(Items listed in a dataset)
□ □ □ □ □ □ □
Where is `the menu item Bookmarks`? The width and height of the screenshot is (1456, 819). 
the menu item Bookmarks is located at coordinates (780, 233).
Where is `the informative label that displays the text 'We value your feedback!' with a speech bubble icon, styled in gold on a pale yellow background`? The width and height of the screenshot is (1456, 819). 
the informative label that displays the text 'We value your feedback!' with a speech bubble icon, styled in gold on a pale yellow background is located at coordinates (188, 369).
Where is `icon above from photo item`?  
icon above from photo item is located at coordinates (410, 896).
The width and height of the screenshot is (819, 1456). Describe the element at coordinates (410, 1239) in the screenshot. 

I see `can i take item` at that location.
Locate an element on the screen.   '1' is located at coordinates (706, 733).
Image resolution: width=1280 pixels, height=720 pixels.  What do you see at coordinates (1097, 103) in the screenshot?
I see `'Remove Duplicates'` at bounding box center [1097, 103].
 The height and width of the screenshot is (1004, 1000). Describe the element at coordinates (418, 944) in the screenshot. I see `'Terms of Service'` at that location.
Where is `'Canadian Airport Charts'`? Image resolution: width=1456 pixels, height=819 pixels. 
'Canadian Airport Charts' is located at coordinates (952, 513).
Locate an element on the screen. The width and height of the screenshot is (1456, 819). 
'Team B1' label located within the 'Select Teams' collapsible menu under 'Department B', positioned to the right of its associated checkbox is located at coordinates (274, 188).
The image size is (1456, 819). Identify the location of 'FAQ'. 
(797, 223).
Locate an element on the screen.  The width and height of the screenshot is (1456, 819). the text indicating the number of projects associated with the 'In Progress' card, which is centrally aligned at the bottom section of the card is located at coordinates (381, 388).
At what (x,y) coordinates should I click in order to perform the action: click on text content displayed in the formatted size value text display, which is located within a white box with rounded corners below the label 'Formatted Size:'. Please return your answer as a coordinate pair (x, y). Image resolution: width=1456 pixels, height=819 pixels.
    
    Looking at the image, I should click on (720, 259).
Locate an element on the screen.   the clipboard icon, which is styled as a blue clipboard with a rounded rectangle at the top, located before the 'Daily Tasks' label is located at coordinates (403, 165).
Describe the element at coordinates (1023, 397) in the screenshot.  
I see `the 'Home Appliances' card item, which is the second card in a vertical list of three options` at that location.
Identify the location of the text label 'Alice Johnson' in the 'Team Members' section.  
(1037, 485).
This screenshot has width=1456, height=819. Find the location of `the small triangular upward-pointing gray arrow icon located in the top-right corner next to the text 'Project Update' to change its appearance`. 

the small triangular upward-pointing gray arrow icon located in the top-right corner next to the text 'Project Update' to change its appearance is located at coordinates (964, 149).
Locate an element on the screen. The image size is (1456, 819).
□ □ □ □ □ □ □
**WHAT IS ASKED**
Reproduce the items above without any changes, starting at the line that contains "This screenshot has" and continuing through the last line of the items, with both ends included.

**OUTPUT FOR THIS TASK**
This screenshot has width=1456, height=819. Find the location of `the small triangular upward-pointing gray arrow icon located in the top-right corner next to the text 'Project Update' to change its appearance`. 

the small triangular upward-pointing gray arrow icon located in the top-right corner next to the text 'Project Update' to change its appearance is located at coordinates (964, 149).
Locate an element on the screen. The image size is (1456, 819).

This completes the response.